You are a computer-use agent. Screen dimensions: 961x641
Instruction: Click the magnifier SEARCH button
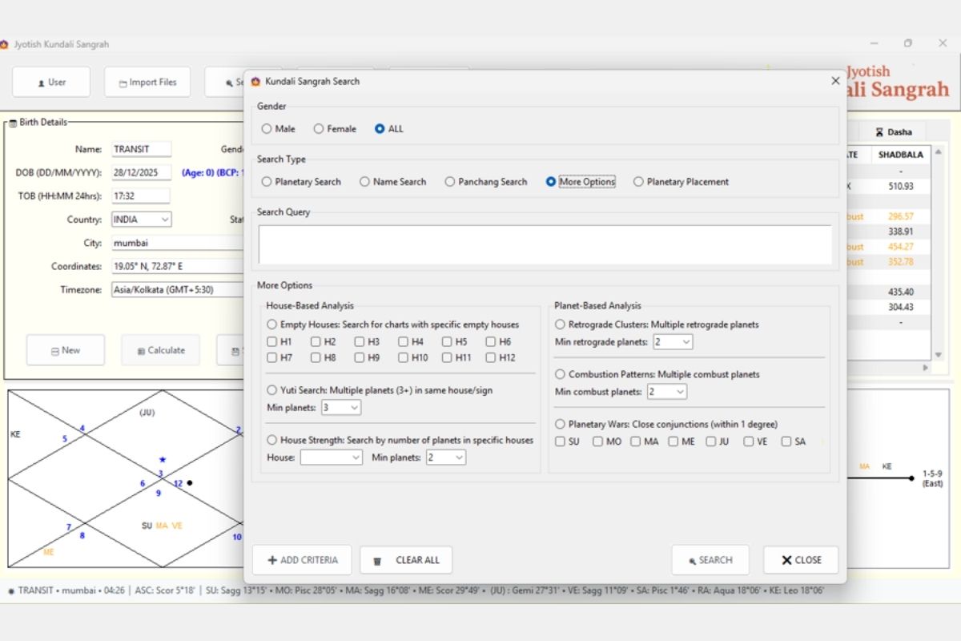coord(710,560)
==
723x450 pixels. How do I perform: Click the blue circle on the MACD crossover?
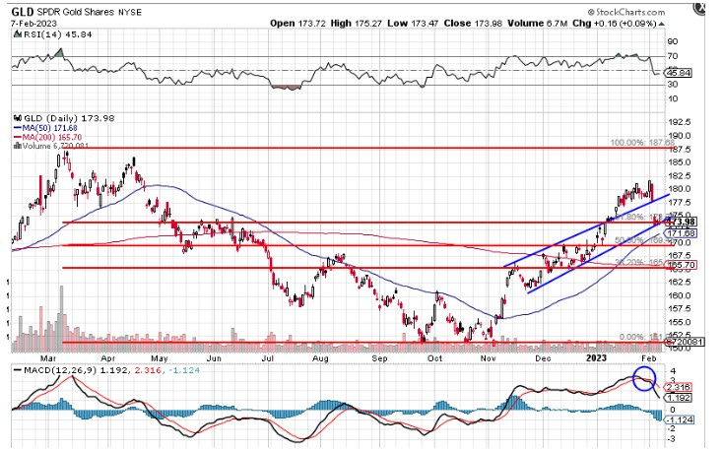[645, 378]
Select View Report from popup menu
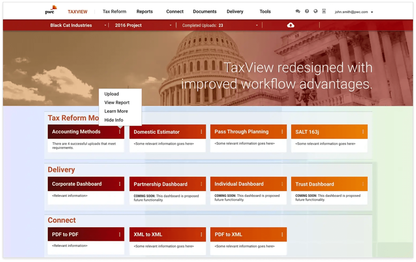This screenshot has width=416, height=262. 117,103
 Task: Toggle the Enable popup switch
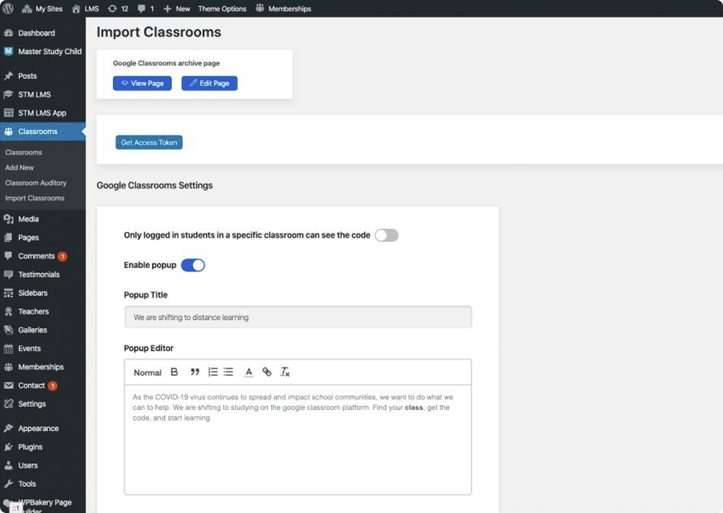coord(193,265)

__Brief__
Rewrite the listing lines starting at the line that has "723x450 pixels. How" and ending after the line that has "coord(193,265)". Change "popup" to "pop-up" and keep everything else the same. Give only those lines, with the pictures left out.

__Answer to this problem__
723x450 pixels. How do I perform: Click the blue circle on the MACD crossover?
[645, 378]
Select View Report from pop-up menu
This screenshot has width=416, height=262. 117,103
 Task: Toggle the Enable pop-up switch
coord(193,265)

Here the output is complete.